• Aim of the task: Swap "Identify the location of" for "Determine the position of" throughout the rows below, and give the rows back with nothing else changed.

(Excerpts from a dataset)
==============================

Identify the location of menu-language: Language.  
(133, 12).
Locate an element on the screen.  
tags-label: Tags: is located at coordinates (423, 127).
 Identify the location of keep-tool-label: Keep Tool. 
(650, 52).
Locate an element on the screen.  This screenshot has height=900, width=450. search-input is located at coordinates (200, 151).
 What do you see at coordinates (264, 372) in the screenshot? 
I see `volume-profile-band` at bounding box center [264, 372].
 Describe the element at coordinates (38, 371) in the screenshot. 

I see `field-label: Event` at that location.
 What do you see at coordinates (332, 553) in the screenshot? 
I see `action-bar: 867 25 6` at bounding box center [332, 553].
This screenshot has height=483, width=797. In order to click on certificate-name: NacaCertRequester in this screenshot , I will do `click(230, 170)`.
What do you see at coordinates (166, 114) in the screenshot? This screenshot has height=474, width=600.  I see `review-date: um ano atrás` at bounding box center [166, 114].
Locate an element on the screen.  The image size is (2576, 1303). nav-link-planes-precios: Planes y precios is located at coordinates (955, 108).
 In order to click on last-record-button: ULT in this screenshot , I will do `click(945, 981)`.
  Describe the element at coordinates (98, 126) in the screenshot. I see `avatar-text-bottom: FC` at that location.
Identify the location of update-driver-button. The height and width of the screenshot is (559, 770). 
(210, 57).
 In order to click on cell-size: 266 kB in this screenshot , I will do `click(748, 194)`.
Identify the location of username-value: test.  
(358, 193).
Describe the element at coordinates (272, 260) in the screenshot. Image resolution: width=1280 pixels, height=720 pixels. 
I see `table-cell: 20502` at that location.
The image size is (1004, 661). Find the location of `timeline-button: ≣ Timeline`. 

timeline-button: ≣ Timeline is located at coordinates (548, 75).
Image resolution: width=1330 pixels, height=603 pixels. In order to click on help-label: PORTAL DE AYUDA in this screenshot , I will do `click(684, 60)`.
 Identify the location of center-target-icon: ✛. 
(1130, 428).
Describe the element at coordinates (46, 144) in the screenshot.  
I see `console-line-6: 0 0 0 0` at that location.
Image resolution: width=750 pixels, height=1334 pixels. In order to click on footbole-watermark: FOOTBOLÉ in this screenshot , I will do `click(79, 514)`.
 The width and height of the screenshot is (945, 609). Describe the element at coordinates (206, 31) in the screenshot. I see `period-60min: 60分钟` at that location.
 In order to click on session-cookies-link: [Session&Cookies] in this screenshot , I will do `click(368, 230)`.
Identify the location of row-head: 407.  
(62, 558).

==============================

• Answer section:
Determine the position of menu-language: Language.  
(133, 12).
Locate an element on the screen.  
tags-label: Tags: is located at coordinates (423, 127).
 Determine the position of keep-tool-label: Keep Tool. 
(650, 52).
Locate an element on the screen.  This screenshot has height=900, width=450. search-input is located at coordinates (200, 151).
 What do you see at coordinates (264, 372) in the screenshot? 
I see `volume-profile-band` at bounding box center [264, 372].
 Describe the element at coordinates (38, 371) in the screenshot. 

I see `field-label: Event` at that location.
 What do you see at coordinates (332, 553) in the screenshot? 
I see `action-bar: 867 25 6` at bounding box center [332, 553].
This screenshot has height=483, width=797. In order to click on certificate-name: NacaCertRequester in this screenshot , I will do `click(230, 170)`.
What do you see at coordinates (166, 114) in the screenshot? This screenshot has height=474, width=600.  I see `review-date: um ano atrás` at bounding box center [166, 114].
Locate an element on the screen.  The image size is (2576, 1303). nav-link-planes-precios: Planes y precios is located at coordinates (955, 108).
 In order to click on last-record-button: ULT in this screenshot , I will do `click(945, 981)`.
  Describe the element at coordinates (98, 126) in the screenshot. I see `avatar-text-bottom: FC` at that location.
Determine the position of update-driver-button. The height and width of the screenshot is (559, 770). 
(210, 57).
 In order to click on cell-size: 266 kB in this screenshot , I will do `click(748, 194)`.
Determine the position of username-value: test.  
(358, 193).
Describe the element at coordinates (272, 260) in the screenshot. Image resolution: width=1280 pixels, height=720 pixels. 
I see `table-cell: 20502` at that location.
The image size is (1004, 661). Find the location of `timeline-button: ≣ Timeline`. 

timeline-button: ≣ Timeline is located at coordinates (548, 75).
Image resolution: width=1330 pixels, height=603 pixels. In order to click on help-label: PORTAL DE AYUDA in this screenshot , I will do `click(684, 60)`.
 Determine the position of center-target-icon: ✛. 
(1130, 428).
Describe the element at coordinates (46, 144) in the screenshot.  
I see `console-line-6: 0 0 0 0` at that location.
Image resolution: width=750 pixels, height=1334 pixels. In order to click on footbole-watermark: FOOTBOLÉ in this screenshot , I will do `click(79, 514)`.
 The width and height of the screenshot is (945, 609). Describe the element at coordinates (206, 31) in the screenshot. I see `period-60min: 60分钟` at that location.
 In order to click on session-cookies-link: [Session&Cookies] in this screenshot , I will do `click(368, 230)`.
Determine the position of row-head: 407.  
(62, 558).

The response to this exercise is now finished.